## Task objective
A complete, word-for-word restatement of the entries is needed.

## Material for this exercise

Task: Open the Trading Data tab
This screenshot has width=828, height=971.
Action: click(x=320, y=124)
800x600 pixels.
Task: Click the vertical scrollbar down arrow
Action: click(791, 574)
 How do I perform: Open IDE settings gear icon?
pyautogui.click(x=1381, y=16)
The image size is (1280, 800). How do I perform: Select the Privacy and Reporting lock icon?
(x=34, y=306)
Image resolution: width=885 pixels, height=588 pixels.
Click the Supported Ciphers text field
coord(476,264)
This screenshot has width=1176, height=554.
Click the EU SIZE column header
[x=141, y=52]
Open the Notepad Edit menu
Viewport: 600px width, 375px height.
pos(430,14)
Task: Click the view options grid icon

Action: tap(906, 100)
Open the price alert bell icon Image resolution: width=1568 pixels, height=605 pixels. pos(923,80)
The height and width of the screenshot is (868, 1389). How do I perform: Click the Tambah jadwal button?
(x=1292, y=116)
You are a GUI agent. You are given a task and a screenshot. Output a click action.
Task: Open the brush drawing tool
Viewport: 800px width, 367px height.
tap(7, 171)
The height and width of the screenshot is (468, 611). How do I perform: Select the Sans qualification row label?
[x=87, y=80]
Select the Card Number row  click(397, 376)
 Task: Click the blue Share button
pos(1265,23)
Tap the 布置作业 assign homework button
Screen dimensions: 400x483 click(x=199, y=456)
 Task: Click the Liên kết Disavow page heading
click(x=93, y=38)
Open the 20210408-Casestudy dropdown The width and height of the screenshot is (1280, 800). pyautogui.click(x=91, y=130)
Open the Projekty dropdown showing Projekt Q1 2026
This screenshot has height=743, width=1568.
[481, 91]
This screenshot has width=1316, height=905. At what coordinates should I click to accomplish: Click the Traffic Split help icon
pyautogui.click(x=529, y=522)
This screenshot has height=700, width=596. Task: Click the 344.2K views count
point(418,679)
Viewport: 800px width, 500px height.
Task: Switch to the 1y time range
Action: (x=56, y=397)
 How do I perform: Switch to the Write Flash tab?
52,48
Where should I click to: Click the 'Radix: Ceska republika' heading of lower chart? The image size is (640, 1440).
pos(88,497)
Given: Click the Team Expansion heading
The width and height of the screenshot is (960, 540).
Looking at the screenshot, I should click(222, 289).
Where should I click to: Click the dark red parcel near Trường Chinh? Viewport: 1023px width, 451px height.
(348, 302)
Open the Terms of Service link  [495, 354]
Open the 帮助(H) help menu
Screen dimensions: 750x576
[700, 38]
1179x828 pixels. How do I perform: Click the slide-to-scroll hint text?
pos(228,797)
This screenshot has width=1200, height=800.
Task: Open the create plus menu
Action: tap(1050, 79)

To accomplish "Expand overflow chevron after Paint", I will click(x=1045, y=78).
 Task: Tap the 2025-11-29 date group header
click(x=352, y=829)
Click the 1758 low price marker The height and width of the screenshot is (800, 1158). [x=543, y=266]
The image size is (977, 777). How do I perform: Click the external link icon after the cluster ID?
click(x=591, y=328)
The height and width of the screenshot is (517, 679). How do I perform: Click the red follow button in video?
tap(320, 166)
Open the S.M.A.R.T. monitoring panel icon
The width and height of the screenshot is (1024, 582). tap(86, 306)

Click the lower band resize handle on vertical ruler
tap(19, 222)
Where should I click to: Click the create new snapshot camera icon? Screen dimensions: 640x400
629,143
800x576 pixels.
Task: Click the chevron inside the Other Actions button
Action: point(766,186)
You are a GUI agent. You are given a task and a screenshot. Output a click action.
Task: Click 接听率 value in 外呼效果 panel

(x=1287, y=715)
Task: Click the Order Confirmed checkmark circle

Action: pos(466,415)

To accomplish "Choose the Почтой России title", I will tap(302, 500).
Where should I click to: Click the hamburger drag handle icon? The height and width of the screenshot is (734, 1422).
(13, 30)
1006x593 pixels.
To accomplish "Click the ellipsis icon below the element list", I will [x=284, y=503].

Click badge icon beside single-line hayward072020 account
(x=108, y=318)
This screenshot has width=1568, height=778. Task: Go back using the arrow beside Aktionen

## Written answer
Task: Open the Trading Data tab
This screenshot has width=828, height=971.
Action: click(x=320, y=124)
800x600 pixels.
Task: Click the vertical scrollbar down arrow
Action: click(791, 574)
 How do I perform: Open IDE settings gear icon?
pyautogui.click(x=1381, y=16)
The image size is (1280, 800). How do I perform: Select the Privacy and Reporting lock icon?
(x=34, y=306)
Image resolution: width=885 pixels, height=588 pixels.
Click the Supported Ciphers text field
coord(476,264)
This screenshot has width=1176, height=554.
Click the EU SIZE column header
[x=141, y=52]
Open the Notepad Edit menu
Viewport: 600px width, 375px height.
pos(430,14)
Task: Click the view options grid icon

Action: tap(906, 100)
Open the price alert bell icon Image resolution: width=1568 pixels, height=605 pixels. pos(923,80)
The height and width of the screenshot is (868, 1389). How do I perform: Click the Tambah jadwal button?
(x=1292, y=116)
You are a GUI agent. You are given a task and a screenshot. Output a click action.
Task: Open the brush drawing tool
Viewport: 800px width, 367px height.
tap(7, 171)
The height and width of the screenshot is (468, 611). How do I perform: Select the Sans qualification row label?
[x=87, y=80]
Select the Card Number row  click(397, 376)
 Task: Click the blue Share button
pos(1265,23)
Tap the 布置作业 assign homework button
Screen dimensions: 400x483 click(x=199, y=456)
 Task: Click the Liên kết Disavow page heading
click(x=93, y=38)
Open the 20210408-Casestudy dropdown The width and height of the screenshot is (1280, 800). pyautogui.click(x=91, y=130)
Open the Projekty dropdown showing Projekt Q1 2026
This screenshot has height=743, width=1568.
[481, 91]
This screenshot has width=1316, height=905. At what coordinates should I click to accomplish: Click the Traffic Split help icon
pyautogui.click(x=529, y=522)
This screenshot has height=700, width=596. Task: Click the 344.2K views count
point(418,679)
Viewport: 800px width, 500px height.
Task: Switch to the 1y time range
Action: (x=56, y=397)
 How do I perform: Switch to the Write Flash tab?
52,48
Where should I click to: Click the 'Radix: Ceska republika' heading of lower chart? The image size is (640, 1440).
pos(88,497)
Given: Click the Team Expansion heading
The width and height of the screenshot is (960, 540).
Looking at the screenshot, I should click(222, 289).
Where should I click to: Click the dark red parcel near Trường Chinh? Viewport: 1023px width, 451px height.
(348, 302)
Open the Terms of Service link  [495, 354]
Open the 帮助(H) help menu
Screen dimensions: 750x576
[700, 38]
1179x828 pixels. How do I perform: Click the slide-to-scroll hint text?
pos(228,797)
This screenshot has width=1200, height=800.
Task: Open the create plus menu
Action: tap(1050, 79)

To accomplish "Expand overflow chevron after Paint", I will click(x=1045, y=78).
 Task: Tap the 2025-11-29 date group header
click(x=352, y=829)
Click the 1758 low price marker The height and width of the screenshot is (800, 1158). [x=543, y=266]
The image size is (977, 777). How do I perform: Click the external link icon after the cluster ID?
click(x=591, y=328)
The height and width of the screenshot is (517, 679). How do I perform: Click the red follow button in video?
tap(320, 166)
Open the S.M.A.R.T. monitoring panel icon
The width and height of the screenshot is (1024, 582). tap(86, 306)

Click the lower band resize handle on vertical ruler
tap(19, 222)
Where should I click to: Click the create new snapshot camera icon? Screen dimensions: 640x400
629,143
800x576 pixels.
Task: Click the chevron inside the Other Actions button
Action: point(766,186)
You are a GUI agent. You are given a task and a screenshot. Output a click action.
Task: Click 接听率 value in 外呼效果 panel

(x=1287, y=715)
Task: Click the Order Confirmed checkmark circle

Action: pos(466,415)

To accomplish "Choose the Почтой России title", I will tap(302, 500).
Where should I click to: Click the hamburger drag handle icon? The height and width of the screenshot is (734, 1422).
(13, 30)
1006x593 pixels.
To accomplish "Click the ellipsis icon below the element list", I will [x=284, y=503].

Click badge icon beside single-line hayward072020 account
(x=108, y=318)
This screenshot has width=1568, height=778. Task: Go back using the arrow beside Aktionen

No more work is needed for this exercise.